I’ve never seen convincing arguments for that. However, if you think about it, Google wants you to stay scrolling through it forever. The more sponsored links and ads they can show, the more money they make. They didn’t need to make it worse for AI, they made it worse for profit
Comment on Yea well it still can't have an existential crisis like humans can! Take that!
LoreSoong@startrek.website 17 hours ago
Im convinced they made search engines worse to promote AI usage.
mushroommunk@lemmy.today 17 hours ago
LoreSoong@startrek.website 15 hours ago
Im encountering alot of AI created websites that explain concepts like “side effects of X pill” (a recent example) and there was basically no real medical websites in the top results, Just clearly AI using thousands of words to say nothing that I cant trust.
I was considering locally hosting a search engine to circumvent my need for them entirely. Search engine optimization seems like a nightmare, if they were trying to give me useful results. So im not sure if that would be a spend 5 hours to save 5 minutes situation.
As you and others said, Its been getting worse for years so its probably just a coincidence that its also profitable for AI.
cRazi_man@europe.pub 17 hours ago
Search engines were returning shit more and more, before LLMs even existed.

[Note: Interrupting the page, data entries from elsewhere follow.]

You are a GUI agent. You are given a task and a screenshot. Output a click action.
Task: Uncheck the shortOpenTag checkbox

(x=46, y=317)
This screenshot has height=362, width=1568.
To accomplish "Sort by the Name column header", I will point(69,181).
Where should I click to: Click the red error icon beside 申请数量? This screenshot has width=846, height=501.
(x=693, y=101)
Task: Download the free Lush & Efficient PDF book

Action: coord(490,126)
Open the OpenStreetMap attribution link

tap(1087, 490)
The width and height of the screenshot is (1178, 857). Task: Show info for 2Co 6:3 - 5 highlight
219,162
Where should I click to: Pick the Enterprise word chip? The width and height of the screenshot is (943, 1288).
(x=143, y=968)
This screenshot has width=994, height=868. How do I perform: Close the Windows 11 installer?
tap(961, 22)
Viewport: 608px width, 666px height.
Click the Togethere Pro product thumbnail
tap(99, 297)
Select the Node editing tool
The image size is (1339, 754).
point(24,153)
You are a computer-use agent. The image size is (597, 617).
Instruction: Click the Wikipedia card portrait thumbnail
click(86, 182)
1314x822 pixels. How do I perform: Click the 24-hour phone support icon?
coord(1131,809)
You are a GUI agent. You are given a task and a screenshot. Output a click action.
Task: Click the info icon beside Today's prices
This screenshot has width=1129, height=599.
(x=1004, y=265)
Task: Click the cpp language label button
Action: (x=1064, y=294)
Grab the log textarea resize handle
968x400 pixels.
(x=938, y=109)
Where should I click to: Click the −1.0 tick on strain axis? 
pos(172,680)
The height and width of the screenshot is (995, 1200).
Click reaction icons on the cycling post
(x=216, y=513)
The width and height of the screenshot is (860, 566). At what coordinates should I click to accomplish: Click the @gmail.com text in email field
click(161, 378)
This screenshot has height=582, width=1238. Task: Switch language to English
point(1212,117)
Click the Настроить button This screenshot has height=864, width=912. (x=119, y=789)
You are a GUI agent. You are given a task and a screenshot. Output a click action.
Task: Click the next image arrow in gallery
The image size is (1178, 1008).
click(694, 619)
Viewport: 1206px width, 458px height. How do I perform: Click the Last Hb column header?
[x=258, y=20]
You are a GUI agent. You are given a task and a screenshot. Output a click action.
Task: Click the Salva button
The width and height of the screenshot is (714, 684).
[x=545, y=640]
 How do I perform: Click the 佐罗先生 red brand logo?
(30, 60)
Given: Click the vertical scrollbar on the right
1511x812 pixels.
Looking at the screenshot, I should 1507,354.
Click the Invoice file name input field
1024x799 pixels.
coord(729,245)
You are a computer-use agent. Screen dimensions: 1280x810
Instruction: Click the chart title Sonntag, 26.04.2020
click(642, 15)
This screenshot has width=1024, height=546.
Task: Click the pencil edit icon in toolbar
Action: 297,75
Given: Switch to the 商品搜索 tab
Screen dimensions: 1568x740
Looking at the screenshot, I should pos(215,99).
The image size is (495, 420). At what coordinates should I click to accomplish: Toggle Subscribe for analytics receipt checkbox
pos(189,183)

87Six@lemmy.zip 3 hours ago
So they were enshittifying search engines in advance, so what?
pennomi@lemmy.world 16 hours ago
When search engine optimization becomes a target, content suffers. If Google changed their algorithm to only rank websites with high quality content instead of keyword-stuffed content, we’d see a great improvement in the quality of the internet.
Grenfur@pawb.social 16 hours ago
The real kicker is how you even decide what quality is. A one line script that updates a driver may be a solution to your issue. A four page walkthrough that rambles and gets you to your answer but only after an hour is still a solution, but is it better quality? The issue is that you can’t quantify quality. Even if you managed to for something like programming, you couldn’t apply that same logic to horticulture. The issue is that quality isn’t something you can stick in an algorithm.
pennomi@lemmy.world 16 hours ago
Right, quality is not something that is easy to figure out algorithmically. But adding arbitrary rules like “content length” or “time on page” directly ruins quality by incentivizing content manipulation.
qarbone@lemmy.world 16 hours ago
Then someone targets them for pushing their biases because they are deciding quality.